W Starokonstantynowie komisarzem polskim w roku 1917 był proboszcz miejscowy, ksiądz Anzelm Zagórski (1868-1937). Wybór ten był bardzo trafny. Mimo wieku i słabego zdrowia nieugięta wola, żelazna energia, istotny talent organizatorski w połączeniu z gorącym patriotyzmem, czyniły z niego materiał na pierwszorzędnego działacza społecznego.
Utworzenie Domu Polskiego w Starokonstantynowie, kupno realności pod tenże dom, otwarcie czternastu szkółek wiejskich, jednej parafialnej, prowadzenie ich, dobieranie kierowników, zdobywanie środków — wszystko to było dziełem i zasługą księdza Anzelma. Zdawszy większość spraw czysto kościelnych na pomocnika swego, ks. Karpińskiego, i dwóch przebywających w Starokonstantynowie kapelanów wojskowych, sam niezmordowanie jeździł, działał, tworzył… Szkoły i wojsko stanowiły jego ukochane dzieci, a ilekroć udało mu się kilku szarych żołnierzyków, odkarmionych, przebranych, odświeżonych, odesłać do antonińskich oddziałów, tylekroć był tak szczęśliwy, jakby co najmniej tyleż dusz uratował od zguby piekielnej.
Każdy wojskowy Polak, z samej racji że nim był, zajeżdżał na plebanię jak do swego domu, witany tam zawsze jak najbliższy człowiek.
Proboszcz nie tylko werbował ludzi: zbierał także i skupował od bolszewików broń, naboje, siodła itp. przedmioty.
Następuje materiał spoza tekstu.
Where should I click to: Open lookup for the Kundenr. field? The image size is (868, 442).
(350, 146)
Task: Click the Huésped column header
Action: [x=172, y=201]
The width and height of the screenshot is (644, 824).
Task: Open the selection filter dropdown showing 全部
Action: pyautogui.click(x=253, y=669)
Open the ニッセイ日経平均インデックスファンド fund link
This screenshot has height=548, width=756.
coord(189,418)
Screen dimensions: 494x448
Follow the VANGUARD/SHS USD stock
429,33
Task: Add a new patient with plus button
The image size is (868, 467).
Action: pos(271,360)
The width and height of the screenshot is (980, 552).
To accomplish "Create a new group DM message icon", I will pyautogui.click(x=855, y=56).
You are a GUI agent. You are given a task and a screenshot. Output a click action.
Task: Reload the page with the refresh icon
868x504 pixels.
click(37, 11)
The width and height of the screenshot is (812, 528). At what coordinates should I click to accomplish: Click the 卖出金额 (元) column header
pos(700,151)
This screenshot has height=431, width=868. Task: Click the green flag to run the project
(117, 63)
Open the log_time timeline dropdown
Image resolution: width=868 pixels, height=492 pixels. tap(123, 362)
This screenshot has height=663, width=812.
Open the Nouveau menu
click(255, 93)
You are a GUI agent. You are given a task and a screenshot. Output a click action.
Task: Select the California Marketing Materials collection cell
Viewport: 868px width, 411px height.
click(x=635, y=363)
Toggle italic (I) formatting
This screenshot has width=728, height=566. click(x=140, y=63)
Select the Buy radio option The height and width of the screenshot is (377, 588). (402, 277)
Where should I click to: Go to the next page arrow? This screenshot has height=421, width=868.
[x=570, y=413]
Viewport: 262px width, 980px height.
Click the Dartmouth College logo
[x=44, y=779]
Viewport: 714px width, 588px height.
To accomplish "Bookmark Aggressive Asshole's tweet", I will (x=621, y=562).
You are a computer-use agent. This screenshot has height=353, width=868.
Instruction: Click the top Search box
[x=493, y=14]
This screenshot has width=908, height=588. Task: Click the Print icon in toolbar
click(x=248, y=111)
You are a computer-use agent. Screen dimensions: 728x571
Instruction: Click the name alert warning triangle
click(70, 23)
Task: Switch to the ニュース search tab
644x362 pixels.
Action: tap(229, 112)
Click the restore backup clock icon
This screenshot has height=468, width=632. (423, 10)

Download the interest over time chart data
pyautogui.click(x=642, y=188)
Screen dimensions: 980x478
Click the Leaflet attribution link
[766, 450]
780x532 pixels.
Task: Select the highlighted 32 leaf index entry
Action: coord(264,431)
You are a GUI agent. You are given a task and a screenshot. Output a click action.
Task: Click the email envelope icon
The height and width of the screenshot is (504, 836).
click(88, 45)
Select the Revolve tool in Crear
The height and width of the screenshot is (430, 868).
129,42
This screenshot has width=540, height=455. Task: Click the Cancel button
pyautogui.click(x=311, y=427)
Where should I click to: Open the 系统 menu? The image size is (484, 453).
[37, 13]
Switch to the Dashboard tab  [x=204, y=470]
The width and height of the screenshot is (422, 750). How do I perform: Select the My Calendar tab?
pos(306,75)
W podziemiach kościelnych, między trumnami, chował kulomioty, i przy sposobności odsyłał je wojsku. Miał nadzwyczajny wpływ na szlachtę zagonową, na wszystkich ciemnych, biednych „katolików”. Kochał ich tak, jak powinien kochać człowiek Boży: wyrozumiale a zarazem srogo, czule i nieubłaganie, nie przepuszczając niczego, lecz każdej chwili gotów przebaczyć im wszystko. Potępiał bez miłosierdzia pogromy, rwał sobie włosy na myśl, że mogą być katolicy biorący w nich udział, i wśród całej grozy kościelnego aparatu wyklął skowródecką szlachtę za rozbicie kaplicy.
Tak relacjonuje życie wspólnoty polskiej pod opieką księdza Anzelma Zagórskiego Zofia Kossak-Szczucka.
Natomiast w Wikipedii oraz Polonie możemy dowiedzić się okoliczności w których musiał działać nieugięty Polak ze Starokonstantynowa.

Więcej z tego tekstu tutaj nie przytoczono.